Now to bike in Scotland I suggest the following things.
1.    A helmet-this device turns someone opening a car door in your path into a joke about winning the ‘door prize’, and hey you may meet your soul mate while they are picking glass out of your face.
2.    Lights-atleast two one if the front and
3.    Two jackets-one should be light and water resistant (I roll with gortex) and one should be waterproof. Yes there is a BIG difference.
4.    A balaclava or ski mask-buy one from an outdoors store, they keep the wind and rain out of your face. It also keeps you cycling in the winter. Be sure to take this off when going into a bank though, you don’t want to be known as the first eco-friendly bank robber.
5.    Gloves-a set of biking gloves, that cover all of your hand. are worth their weight in gold when you hands are freezing cold and you have to stop quickly, say, to avoid someone opening their car door in your face.

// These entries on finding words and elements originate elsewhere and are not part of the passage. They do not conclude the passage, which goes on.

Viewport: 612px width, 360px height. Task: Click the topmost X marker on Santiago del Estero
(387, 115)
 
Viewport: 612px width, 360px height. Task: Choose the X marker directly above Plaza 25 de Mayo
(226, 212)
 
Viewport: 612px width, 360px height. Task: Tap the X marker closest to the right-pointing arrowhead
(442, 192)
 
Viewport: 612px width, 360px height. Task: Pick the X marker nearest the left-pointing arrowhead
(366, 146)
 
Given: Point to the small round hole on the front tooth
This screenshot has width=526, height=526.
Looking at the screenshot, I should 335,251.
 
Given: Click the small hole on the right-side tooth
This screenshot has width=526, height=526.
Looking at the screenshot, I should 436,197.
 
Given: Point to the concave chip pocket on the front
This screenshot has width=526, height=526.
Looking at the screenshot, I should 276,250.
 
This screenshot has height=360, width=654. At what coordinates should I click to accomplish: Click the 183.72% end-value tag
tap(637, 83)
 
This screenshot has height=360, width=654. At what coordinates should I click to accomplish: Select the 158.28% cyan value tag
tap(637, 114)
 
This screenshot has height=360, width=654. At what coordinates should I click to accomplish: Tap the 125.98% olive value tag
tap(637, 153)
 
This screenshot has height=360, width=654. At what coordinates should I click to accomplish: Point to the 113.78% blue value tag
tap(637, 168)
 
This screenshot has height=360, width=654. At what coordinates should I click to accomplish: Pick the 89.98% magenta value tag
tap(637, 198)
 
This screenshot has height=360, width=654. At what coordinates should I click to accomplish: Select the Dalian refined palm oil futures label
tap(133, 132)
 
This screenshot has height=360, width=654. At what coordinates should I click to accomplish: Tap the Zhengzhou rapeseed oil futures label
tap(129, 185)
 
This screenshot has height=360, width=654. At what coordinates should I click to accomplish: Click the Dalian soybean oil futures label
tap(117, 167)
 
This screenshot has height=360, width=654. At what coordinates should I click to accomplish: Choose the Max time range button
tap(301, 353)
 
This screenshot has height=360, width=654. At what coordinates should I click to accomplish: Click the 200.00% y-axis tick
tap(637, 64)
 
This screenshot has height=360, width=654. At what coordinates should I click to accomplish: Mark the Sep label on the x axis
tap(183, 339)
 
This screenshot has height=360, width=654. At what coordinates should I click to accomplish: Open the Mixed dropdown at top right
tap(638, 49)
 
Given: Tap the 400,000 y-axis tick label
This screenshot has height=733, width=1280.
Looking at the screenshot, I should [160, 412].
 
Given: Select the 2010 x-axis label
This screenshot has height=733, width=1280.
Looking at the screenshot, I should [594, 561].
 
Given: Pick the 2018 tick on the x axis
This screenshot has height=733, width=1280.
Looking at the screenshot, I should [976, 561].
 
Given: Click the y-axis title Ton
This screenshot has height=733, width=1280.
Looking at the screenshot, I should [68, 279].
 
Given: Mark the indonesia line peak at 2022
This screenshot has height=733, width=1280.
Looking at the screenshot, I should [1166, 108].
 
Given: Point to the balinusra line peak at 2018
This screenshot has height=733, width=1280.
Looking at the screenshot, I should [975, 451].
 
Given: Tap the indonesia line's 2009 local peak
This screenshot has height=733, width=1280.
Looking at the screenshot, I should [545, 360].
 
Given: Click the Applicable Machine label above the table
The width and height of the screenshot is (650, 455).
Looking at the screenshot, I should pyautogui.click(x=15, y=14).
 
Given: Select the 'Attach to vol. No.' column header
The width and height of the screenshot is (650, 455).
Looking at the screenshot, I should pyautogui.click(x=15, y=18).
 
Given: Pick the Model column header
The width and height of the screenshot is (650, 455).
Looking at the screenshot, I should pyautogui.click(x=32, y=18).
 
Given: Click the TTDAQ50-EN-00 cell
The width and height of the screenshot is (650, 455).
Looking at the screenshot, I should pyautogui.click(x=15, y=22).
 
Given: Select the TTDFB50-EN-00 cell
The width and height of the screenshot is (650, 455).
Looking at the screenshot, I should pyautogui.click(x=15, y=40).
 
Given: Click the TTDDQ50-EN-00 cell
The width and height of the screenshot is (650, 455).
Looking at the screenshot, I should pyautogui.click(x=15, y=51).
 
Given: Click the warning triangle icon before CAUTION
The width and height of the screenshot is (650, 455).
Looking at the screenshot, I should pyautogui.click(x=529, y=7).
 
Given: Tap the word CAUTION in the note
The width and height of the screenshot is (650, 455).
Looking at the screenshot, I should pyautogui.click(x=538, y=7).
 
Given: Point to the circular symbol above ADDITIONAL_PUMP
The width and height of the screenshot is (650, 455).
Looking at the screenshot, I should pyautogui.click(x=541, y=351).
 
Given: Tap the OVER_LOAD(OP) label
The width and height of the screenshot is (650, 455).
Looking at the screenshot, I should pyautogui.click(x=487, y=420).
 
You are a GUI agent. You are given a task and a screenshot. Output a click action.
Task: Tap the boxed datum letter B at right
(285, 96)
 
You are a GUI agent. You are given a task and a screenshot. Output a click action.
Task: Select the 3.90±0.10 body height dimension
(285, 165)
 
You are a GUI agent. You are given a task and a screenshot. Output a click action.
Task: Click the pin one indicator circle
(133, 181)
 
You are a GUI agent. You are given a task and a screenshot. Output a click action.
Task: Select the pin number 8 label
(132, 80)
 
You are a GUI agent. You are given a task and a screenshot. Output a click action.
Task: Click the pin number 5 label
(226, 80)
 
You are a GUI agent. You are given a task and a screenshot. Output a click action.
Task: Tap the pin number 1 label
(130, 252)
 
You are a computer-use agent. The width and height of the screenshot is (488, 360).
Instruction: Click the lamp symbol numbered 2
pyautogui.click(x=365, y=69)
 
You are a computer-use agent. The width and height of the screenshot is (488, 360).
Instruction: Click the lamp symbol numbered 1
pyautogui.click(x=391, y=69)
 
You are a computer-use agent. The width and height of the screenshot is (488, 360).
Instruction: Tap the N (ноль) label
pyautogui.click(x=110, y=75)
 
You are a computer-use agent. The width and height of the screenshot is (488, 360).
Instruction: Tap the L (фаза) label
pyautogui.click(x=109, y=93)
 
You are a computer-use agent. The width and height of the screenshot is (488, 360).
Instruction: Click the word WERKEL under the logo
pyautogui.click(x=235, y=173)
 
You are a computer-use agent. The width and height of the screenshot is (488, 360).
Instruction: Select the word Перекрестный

Many also have padding and added grip, which really help when it is raining, which is almost always around here.
6.    Water proof trousers (pants = underwear, lead to some funny misunderstandings)- saved me from getting hypothermia numerous times. I suggest light trousers, a Velcro strap around the bottom allows you to tighten them so your gears don’t eat them which is likely to cause accidents.
7.    Mudguards- you NEED these to reduce your jacket-washing from daily to monthly. Also if you don’t get the front mudguard you learn how to identify city streets by taste.

There are many additional items which are nice to have but not necessary for your biking experience. A set of clear sports goggles keeps the wind out of your eyes, which allows you to stop squinting (likely my next purchase). A backpack with the water-bladder feature keeps you hydrated and feeling like you should be in an advert.

So, what makes us cyclist crazy apart from weathering the weather? How about continually using nutty road system (ops, I’m now flying down a one way street, which may or may not lead to the afterlife). Maybe it is continually being sandwiched between pedestrians (who love to hand talk and cut out in front of you like a mentally handicapped deer) and drivers who consider you an annoyance and no more than a speed bump.
God I can’t wait to go out for a bike tomorrow!

York and back again

February 8, 2008

My trip to York was interesting to say the least. To start it off my wallet was nicked on the train and I had only a reservation at a hostel, which I had not yet paid for, and the number of a friends’ friend. I called this new friend and the connection cut out. I near smashed the phone right there and then however, my new friend called from another phone and stated his battery had died.

Cutting to the present I had just taken last collection of the items I need to get through the remainder of the year. Lost to the sands of time are my driving license, my emergency credit card and a black leather wallet. Rounding up and collecting these items has been my mission for the past week.

Back to York my new friend was a extremely helpful and friendly guide. The guy even set me up with a bunk, food, and lent me 50 quid. I am so thankful for his help and I hope I will have a chance to repay my new friend and show him an equally fun time when he comes to Glasgow.

The conference itself was such a mixed bag. Many of the items discussed were fascinating however like most conferences much depended on the quality of the speaker. I don’t want to speak of some of the ideas due to possible copyright infringements but here are some interesting new finds.

Augmented reality- a type of virtual reality; it shows 3D replicas of objects and buildings. Imagine seeing a 3D model of a castle etc using your cell phone camera.

The “Dig!” – museum in York imagine watching adult archaeologists becoming children again and digging in a neo-sandbox peppered with artifacts. The only difference between children and adults was the glasses of wine in many hands. a fantastic site for interesting ways in which we humans display the world around us. Don’t attempt this site with dial up.

York- an amazing city in general. I sadly did not bring my camera; apart from being windy as hell, it was picture perfect environment with visibly inspiring heritage and great beers.